### Data
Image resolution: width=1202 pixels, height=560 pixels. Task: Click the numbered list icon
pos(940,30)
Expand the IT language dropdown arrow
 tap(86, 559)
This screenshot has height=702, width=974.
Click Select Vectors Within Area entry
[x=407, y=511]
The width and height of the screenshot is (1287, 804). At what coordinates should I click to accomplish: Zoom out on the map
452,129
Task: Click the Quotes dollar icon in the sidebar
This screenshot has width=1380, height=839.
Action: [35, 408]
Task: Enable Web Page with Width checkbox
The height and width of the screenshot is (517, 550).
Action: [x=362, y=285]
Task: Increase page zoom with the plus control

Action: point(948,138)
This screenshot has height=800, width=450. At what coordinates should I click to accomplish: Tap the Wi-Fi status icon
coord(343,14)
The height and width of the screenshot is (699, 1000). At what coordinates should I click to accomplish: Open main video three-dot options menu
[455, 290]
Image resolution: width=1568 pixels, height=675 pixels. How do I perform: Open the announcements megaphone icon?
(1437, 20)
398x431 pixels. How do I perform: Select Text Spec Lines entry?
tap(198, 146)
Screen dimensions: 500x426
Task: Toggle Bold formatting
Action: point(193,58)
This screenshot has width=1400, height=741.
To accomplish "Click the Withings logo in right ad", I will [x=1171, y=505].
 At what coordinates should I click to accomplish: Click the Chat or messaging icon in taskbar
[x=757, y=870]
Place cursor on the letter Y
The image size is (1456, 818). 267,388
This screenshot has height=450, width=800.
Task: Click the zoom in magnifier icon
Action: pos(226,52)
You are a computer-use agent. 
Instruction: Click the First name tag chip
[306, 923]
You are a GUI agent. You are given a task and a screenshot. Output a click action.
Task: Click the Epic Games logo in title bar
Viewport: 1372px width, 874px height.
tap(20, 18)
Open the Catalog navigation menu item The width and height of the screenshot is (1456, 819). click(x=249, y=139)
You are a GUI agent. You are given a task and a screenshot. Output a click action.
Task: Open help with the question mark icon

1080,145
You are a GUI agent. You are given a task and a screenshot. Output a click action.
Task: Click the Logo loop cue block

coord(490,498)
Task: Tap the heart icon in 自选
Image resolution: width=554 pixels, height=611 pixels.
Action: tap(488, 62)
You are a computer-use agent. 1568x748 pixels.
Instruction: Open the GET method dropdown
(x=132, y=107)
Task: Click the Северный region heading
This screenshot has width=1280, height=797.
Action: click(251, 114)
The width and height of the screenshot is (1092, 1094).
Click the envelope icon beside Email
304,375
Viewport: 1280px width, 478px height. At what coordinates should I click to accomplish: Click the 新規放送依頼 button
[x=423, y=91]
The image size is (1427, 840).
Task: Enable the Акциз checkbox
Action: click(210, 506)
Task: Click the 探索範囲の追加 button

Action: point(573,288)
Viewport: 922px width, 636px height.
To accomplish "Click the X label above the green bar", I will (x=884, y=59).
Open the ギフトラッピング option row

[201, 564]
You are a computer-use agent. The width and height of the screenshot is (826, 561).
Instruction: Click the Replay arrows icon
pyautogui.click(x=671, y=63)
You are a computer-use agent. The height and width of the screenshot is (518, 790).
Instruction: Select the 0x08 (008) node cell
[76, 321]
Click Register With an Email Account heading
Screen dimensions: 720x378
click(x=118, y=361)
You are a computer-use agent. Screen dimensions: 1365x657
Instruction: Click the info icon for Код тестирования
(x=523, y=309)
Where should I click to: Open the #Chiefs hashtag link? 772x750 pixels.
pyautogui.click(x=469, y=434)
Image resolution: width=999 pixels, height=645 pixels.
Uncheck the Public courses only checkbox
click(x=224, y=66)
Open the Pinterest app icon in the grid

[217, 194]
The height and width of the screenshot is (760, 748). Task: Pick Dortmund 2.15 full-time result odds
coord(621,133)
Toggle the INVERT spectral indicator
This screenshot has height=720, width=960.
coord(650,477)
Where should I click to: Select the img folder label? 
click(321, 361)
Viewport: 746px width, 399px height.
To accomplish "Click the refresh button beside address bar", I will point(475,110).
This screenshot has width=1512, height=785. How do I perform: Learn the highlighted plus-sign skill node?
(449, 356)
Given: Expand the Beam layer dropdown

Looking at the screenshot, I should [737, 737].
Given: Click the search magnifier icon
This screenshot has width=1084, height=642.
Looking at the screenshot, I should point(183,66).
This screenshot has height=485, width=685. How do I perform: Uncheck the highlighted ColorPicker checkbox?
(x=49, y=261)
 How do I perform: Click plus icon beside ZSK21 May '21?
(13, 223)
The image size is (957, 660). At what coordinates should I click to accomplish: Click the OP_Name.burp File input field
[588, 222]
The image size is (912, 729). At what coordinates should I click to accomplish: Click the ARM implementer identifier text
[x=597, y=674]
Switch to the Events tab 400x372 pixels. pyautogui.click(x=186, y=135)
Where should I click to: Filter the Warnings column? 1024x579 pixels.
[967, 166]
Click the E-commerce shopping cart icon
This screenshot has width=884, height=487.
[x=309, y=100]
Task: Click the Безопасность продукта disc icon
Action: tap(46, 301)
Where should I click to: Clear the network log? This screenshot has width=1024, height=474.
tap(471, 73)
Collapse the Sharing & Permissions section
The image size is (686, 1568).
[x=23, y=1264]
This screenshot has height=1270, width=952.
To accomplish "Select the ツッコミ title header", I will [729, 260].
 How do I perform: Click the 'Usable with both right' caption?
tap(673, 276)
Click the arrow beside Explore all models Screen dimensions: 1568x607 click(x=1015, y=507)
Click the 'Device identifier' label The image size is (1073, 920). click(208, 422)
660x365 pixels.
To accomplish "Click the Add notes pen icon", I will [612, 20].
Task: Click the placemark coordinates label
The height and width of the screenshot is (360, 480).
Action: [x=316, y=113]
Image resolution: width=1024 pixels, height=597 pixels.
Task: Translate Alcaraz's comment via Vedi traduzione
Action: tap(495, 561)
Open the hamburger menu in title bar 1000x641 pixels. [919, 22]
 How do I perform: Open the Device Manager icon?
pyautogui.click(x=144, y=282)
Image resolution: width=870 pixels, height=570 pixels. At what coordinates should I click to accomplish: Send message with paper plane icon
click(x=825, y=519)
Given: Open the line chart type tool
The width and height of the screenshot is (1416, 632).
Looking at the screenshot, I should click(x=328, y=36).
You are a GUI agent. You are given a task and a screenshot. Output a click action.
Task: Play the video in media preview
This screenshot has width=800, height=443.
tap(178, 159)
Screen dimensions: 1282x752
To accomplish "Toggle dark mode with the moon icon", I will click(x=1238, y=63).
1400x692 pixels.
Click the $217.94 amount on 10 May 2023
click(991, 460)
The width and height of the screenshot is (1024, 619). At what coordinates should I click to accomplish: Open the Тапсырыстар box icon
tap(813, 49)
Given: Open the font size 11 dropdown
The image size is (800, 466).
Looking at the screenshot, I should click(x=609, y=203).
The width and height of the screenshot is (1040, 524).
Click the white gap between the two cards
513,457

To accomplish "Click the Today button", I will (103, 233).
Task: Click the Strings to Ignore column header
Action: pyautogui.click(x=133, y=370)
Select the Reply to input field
######
* _What needs to be done_:
For this exercise, restate each of the entries without any deviation.

* _Answer for the task_:
Image resolution: width=1202 pixels, height=560 pixels. Task: Click the numbered list icon
pos(940,30)
Expand the IT language dropdown arrow
 tap(86, 559)
This screenshot has height=702, width=974.
Click Select Vectors Within Area entry
[x=407, y=511]
The width and height of the screenshot is (1287, 804). At what coordinates should I click to accomplish: Zoom out on the map
452,129
Task: Click the Quotes dollar icon in the sidebar
This screenshot has width=1380, height=839.
Action: [35, 408]
Task: Enable Web Page with Width checkbox
The height and width of the screenshot is (517, 550).
Action: [x=362, y=285]
Task: Increase page zoom with the plus control

Action: point(948,138)
This screenshot has height=800, width=450. At what coordinates should I click to accomplish: Tap the Wi-Fi status icon
coord(343,14)
The height and width of the screenshot is (699, 1000). At what coordinates should I click to accomplish: Open main video three-dot options menu
[455, 290]
Image resolution: width=1568 pixels, height=675 pixels. How do I perform: Open the announcements megaphone icon?
(1437, 20)
398x431 pixels. How do I perform: Select Text Spec Lines entry?
tap(198, 146)
Screen dimensions: 500x426
Task: Toggle Bold formatting
Action: point(193,58)
This screenshot has width=1400, height=741.
To accomplish "Click the Withings logo in right ad", I will [x=1171, y=505].
 At what coordinates should I click to accomplish: Click the Chat or messaging icon in taskbar
[x=757, y=870]
Place cursor on the letter Y
The image size is (1456, 818). 267,388
This screenshot has height=450, width=800.
Task: Click the zoom in magnifier icon
Action: pos(226,52)
You are a computer-use agent. 
Instruction: Click the First name tag chip
[306, 923]
You are a GUI agent. You are given a task and a screenshot. Output a click action.
Task: Click the Epic Games logo in title bar
Viewport: 1372px width, 874px height.
tap(20, 18)
Open the Catalog navigation menu item The width and height of the screenshot is (1456, 819). click(x=249, y=139)
You are a GUI agent. You are given a task and a screenshot. Output a click action.
Task: Open help with the question mark icon

1080,145
You are a GUI agent. You are given a task and a screenshot. Output a click action.
Task: Click the Logo loop cue block

coord(490,498)
Task: Tap the heart icon in 自选
Image resolution: width=554 pixels, height=611 pixels.
Action: tap(488, 62)
You are a computer-use agent. 1568x748 pixels.
Instruction: Open the GET method dropdown
(x=132, y=107)
Task: Click the Северный region heading
This screenshot has width=1280, height=797.
Action: click(251, 114)
The width and height of the screenshot is (1092, 1094).
Click the envelope icon beside Email
304,375
Viewport: 1280px width, 478px height. At what coordinates should I click to accomplish: Click the 新規放送依頼 button
[x=423, y=91]
The image size is (1427, 840).
Task: Enable the Акциз checkbox
Action: click(210, 506)
Task: Click the 探索範囲の追加 button

Action: point(573,288)
Viewport: 922px width, 636px height.
To accomplish "Click the X label above the green bar", I will (x=884, y=59).
Open the ギフトラッピング option row

[201, 564]
You are a computer-use agent. The width and height of the screenshot is (826, 561).
Instruction: Click the Replay arrows icon
pyautogui.click(x=671, y=63)
You are a computer-use agent. The height and width of the screenshot is (518, 790).
Instruction: Select the 0x08 (008) node cell
[76, 321]
Click Register With an Email Account heading
Screen dimensions: 720x378
click(x=118, y=361)
You are a computer-use agent. Screen dimensions: 1365x657
Instruction: Click the info icon for Код тестирования
(x=523, y=309)
Where should I click to: Open the #Chiefs hashtag link? 772x750 pixels.
pyautogui.click(x=469, y=434)
Image resolution: width=999 pixels, height=645 pixels.
Uncheck the Public courses only checkbox
click(x=224, y=66)
Open the Pinterest app icon in the grid

[217, 194]
The height and width of the screenshot is (760, 748). Task: Pick Dortmund 2.15 full-time result odds
coord(621,133)
Toggle the INVERT spectral indicator
This screenshot has height=720, width=960.
coord(650,477)
Where should I click to: Select the img folder label? 
click(321, 361)
Viewport: 746px width, 399px height.
To accomplish "Click the refresh button beside address bar", I will point(475,110).
This screenshot has width=1512, height=785. How do I perform: Learn the highlighted plus-sign skill node?
(449, 356)
Given: Expand the Beam layer dropdown

Looking at the screenshot, I should [737, 737].
Given: Click the search magnifier icon
This screenshot has width=1084, height=642.
Looking at the screenshot, I should point(183,66).
This screenshot has height=485, width=685. How do I perform: Uncheck the highlighted ColorPicker checkbox?
(x=49, y=261)
 How do I perform: Click plus icon beside ZSK21 May '21?
(13, 223)
The image size is (957, 660). At what coordinates should I click to accomplish: Click the OP_Name.burp File input field
[588, 222]
The image size is (912, 729). At what coordinates should I click to accomplish: Click the ARM implementer identifier text
[x=597, y=674]
Switch to the Events tab 400x372 pixels. pyautogui.click(x=186, y=135)
Where should I click to: Filter the Warnings column? 1024x579 pixels.
[967, 166]
Click the E-commerce shopping cart icon
This screenshot has width=884, height=487.
[x=309, y=100]
Task: Click the Безопасность продукта disc icon
Action: tap(46, 301)
Where should I click to: Clear the network log? This screenshot has width=1024, height=474.
tap(471, 73)
Collapse the Sharing & Permissions section
The image size is (686, 1568).
[x=23, y=1264]
This screenshot has height=1270, width=952.
To accomplish "Select the ツッコミ title header", I will [729, 260].
 How do I perform: Click the 'Usable with both right' caption?
tap(673, 276)
Click the arrow beside Explore all models Screen dimensions: 1568x607 click(x=1015, y=507)
Click the 'Device identifier' label The image size is (1073, 920). click(208, 422)
660x365 pixels.
To accomplish "Click the Add notes pen icon", I will [612, 20].
Task: Click the placemark coordinates label
The height and width of the screenshot is (360, 480).
Action: [x=316, y=113]
Image resolution: width=1024 pixels, height=597 pixels.
Task: Translate Alcaraz's comment via Vedi traduzione
Action: tap(495, 561)
Open the hamburger menu in title bar 1000x641 pixels. [919, 22]
 How do I perform: Open the Device Manager icon?
pyautogui.click(x=144, y=282)
Image resolution: width=870 pixels, height=570 pixels. At what coordinates should I click to accomplish: Send message with paper plane icon
click(x=825, y=519)
Given: Open the line chart type tool
The width and height of the screenshot is (1416, 632).
Looking at the screenshot, I should click(x=328, y=36).
You are a GUI agent. You are given a task and a screenshot. Output a click action.
Task: Play the video in media preview
This screenshot has width=800, height=443.
tap(178, 159)
Screen dimensions: 1282x752
To accomplish "Toggle dark mode with the moon icon", I will click(x=1238, y=63).
1400x692 pixels.
Click the $217.94 amount on 10 May 2023
click(991, 460)
The width and height of the screenshot is (1024, 619). At what coordinates should I click to accomplish: Open the Тапсырыстар box icon
tap(813, 49)
Given: Open the font size 11 dropdown
The image size is (800, 466).
Looking at the screenshot, I should click(x=609, y=203).
The width and height of the screenshot is (1040, 524).
Click the white gap between the two cards
513,457

To accomplish "Click the Today button", I will (103, 233).
Task: Click the Strings to Ignore column header
Action: pyautogui.click(x=133, y=370)
Select the Reply to input field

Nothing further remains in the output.